Début juin 1919 : les ouvriers hongrois tenaient vaillamment tête à l’intervention étrangère, rendant possible la jonction entre les armées rouges d’Ukraine et de Hongrie. Une République slovaque des conseils était proclamée à Bratislava et les révolutionnaires d’Europe centrale préparaient fiévreusement l’insurrection victorieuse à Vienne. Mais ces espoirs d’embrasement régional, à même de desserrer l’étau autour de la Russie soviétique, s’envolèrent rapidement. A la fin de l’été, par l’action conjuguée de l’Entente et du général blanc Dénikine, c’en était fait de l’Ukraine soviétique et de la Hongrie des conseils...
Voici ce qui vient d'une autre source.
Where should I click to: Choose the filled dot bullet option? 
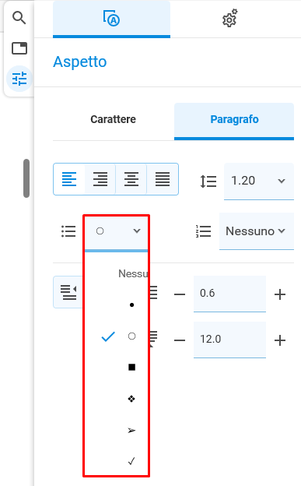[x=131, y=305]
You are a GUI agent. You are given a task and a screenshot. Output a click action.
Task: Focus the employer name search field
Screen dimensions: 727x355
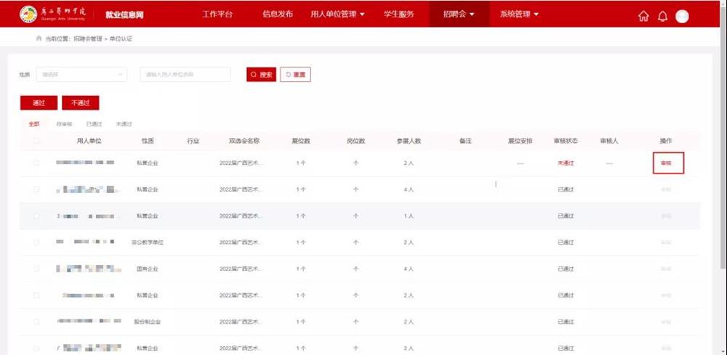tap(185, 75)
Le 21 mars 1919, les dirigeants du jeune Parti communiste hongrois sortaient de leurs cellules pour gagner... leurs ministères ! L’accord qu’ils venaient de conclure en prison avec les socialistes de gauche comprenait en effet, outre la fusion des deux partis ouvriers, la constitution d’un Conseil révolutionnaire de gouvernement, chapeauté par un directoire de cinq membres. Le social-démocrate Sándor Garbai était le chef officiel du gouvernement, en tant que président du directoire, mais le pouvoir était, dans les faits, détenu par le communiste Béla Kun, commissaire aux Affaires étrangères. À ses côtés se tenaient Tibor Szamuely, aux Affaires militaires, ainsi que Ottó Korvin et Georg Lukács, chargés respectivement de la sûreté et de la culture.

Forces et faiblesses

Le gouvernement des conseils, dont l’existence ne dépassa par les 133 jours, disposait de plusieurs atouts de taille pour persévérer dans son être. Il était tout d’abord le fruit d’une révolution non-violente et pouvait même se prévaloir d’une forme de légalité puisque les socialistes qui avaient été à l’initiative de sa création avaient reçu, le 21 mars, le pouvoir de l’ancien Premier ministre Karolyi, las de son impuissance face au chaos intérieur et aux pressions de l’Entente. Les « commissaires » hongrois jouissaient par ailleurs du soutien enthousiaste des ouvriers de Budapest, mais aussi de la confiance des paysans pauvres qui constituaient l’écrasante majorité de la population magyare.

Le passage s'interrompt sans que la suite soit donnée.